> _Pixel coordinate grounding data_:
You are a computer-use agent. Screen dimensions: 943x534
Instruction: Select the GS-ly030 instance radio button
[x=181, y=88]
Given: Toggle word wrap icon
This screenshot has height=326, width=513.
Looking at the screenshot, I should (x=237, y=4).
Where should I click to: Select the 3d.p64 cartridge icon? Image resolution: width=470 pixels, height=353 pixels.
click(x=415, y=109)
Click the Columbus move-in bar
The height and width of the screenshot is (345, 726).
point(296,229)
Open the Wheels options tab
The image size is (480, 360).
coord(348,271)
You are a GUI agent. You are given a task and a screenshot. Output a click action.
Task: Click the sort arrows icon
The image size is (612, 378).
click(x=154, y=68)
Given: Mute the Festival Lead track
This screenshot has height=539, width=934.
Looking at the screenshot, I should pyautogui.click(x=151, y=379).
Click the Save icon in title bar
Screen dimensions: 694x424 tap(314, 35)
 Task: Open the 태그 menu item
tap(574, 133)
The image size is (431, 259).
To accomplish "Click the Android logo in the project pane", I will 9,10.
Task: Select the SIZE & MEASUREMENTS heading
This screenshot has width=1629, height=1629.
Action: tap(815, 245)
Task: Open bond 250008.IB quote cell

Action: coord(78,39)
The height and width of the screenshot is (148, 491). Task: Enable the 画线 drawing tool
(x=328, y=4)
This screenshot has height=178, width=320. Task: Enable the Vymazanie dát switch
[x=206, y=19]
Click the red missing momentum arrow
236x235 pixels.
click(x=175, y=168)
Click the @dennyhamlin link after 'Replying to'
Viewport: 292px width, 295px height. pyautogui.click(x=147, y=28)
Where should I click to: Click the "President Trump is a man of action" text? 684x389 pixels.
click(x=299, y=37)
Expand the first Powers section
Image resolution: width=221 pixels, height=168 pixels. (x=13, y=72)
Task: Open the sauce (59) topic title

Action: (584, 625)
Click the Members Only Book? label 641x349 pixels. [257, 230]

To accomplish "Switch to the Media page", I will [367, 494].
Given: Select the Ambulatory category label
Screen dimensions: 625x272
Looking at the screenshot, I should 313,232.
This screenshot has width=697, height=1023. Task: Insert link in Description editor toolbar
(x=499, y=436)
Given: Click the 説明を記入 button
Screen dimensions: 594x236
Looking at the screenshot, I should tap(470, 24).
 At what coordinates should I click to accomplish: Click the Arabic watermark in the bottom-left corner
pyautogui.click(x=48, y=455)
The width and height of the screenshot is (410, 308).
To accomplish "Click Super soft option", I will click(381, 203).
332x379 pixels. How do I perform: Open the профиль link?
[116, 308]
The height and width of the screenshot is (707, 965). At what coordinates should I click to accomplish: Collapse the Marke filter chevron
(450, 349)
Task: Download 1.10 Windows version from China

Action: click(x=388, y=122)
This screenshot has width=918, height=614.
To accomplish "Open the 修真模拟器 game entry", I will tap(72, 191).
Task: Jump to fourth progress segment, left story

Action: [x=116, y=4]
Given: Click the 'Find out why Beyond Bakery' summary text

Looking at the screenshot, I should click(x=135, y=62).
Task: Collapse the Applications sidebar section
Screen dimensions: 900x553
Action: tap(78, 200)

> _TO DO_:
Take the entries above and write them out again unchanged.

> _REPLY TO THE TASK_:
You are a computer-use agent. Screen dimensions: 943x534
Instruction: Select the GS-ly030 instance radio button
[x=181, y=88]
Given: Toggle word wrap icon
This screenshot has height=326, width=513.
Looking at the screenshot, I should (x=237, y=4).
Where should I click to: Select the 3d.p64 cartridge icon? Image resolution: width=470 pixels, height=353 pixels.
click(x=415, y=109)
Click the Columbus move-in bar
The height and width of the screenshot is (345, 726).
point(296,229)
Open the Wheels options tab
The image size is (480, 360).
coord(348,271)
You are a GUI agent. You are given a task and a screenshot. Output a click action.
Task: Click the sort arrows icon
The image size is (612, 378).
click(x=154, y=68)
Given: Mute the Festival Lead track
This screenshot has height=539, width=934.
Looking at the screenshot, I should pyautogui.click(x=151, y=379).
Click the Save icon in title bar
Screen dimensions: 694x424 tap(314, 35)
 Task: Open the 태그 menu item
tap(574, 133)
The image size is (431, 259).
To accomplish "Click the Android logo in the project pane", I will 9,10.
Task: Select the SIZE & MEASUREMENTS heading
This screenshot has width=1629, height=1629.
Action: tap(815, 245)
Task: Open bond 250008.IB quote cell

Action: coord(78,39)
The height and width of the screenshot is (148, 491). Task: Enable the 画线 drawing tool
(x=328, y=4)
This screenshot has height=178, width=320. Task: Enable the Vymazanie dát switch
[x=206, y=19]
Click the red missing momentum arrow
236x235 pixels.
click(x=175, y=168)
Click the @dennyhamlin link after 'Replying to'
Viewport: 292px width, 295px height. pyautogui.click(x=147, y=28)
Where should I click to: Click the "President Trump is a man of action" text? 684x389 pixels.
click(x=299, y=37)
Expand the first Powers section
Image resolution: width=221 pixels, height=168 pixels. (x=13, y=72)
Task: Open the sauce (59) topic title

Action: (584, 625)
Click the Members Only Book? label 641x349 pixels. [257, 230]

To accomplish "Switch to the Media page", I will [367, 494].
Given: Select the Ambulatory category label
Screen dimensions: 625x272
Looking at the screenshot, I should 313,232.
This screenshot has width=697, height=1023. Task: Insert link in Description editor toolbar
(x=499, y=436)
Given: Click the 説明を記入 button
Screen dimensions: 594x236
Looking at the screenshot, I should tap(470, 24).
 At what coordinates should I click to accomplish: Click the Arabic watermark in the bottom-left corner
pyautogui.click(x=48, y=455)
The width and height of the screenshot is (410, 308).
To accomplish "Click Super soft option", I will click(381, 203).
332x379 pixels. How do I perform: Open the профиль link?
[116, 308]
The height and width of the screenshot is (707, 965). At what coordinates should I click to accomplish: Collapse the Marke filter chevron
(450, 349)
Task: Download 1.10 Windows version from China

Action: click(x=388, y=122)
This screenshot has width=918, height=614.
To accomplish "Open the 修真模拟器 game entry", I will tap(72, 191).
Task: Jump to fourth progress segment, left story

Action: [x=116, y=4]
Given: Click the 'Find out why Beyond Bakery' summary text

Looking at the screenshot, I should click(x=135, y=62).
Task: Collapse the Applications sidebar section
Screen dimensions: 900x553
Action: tap(78, 200)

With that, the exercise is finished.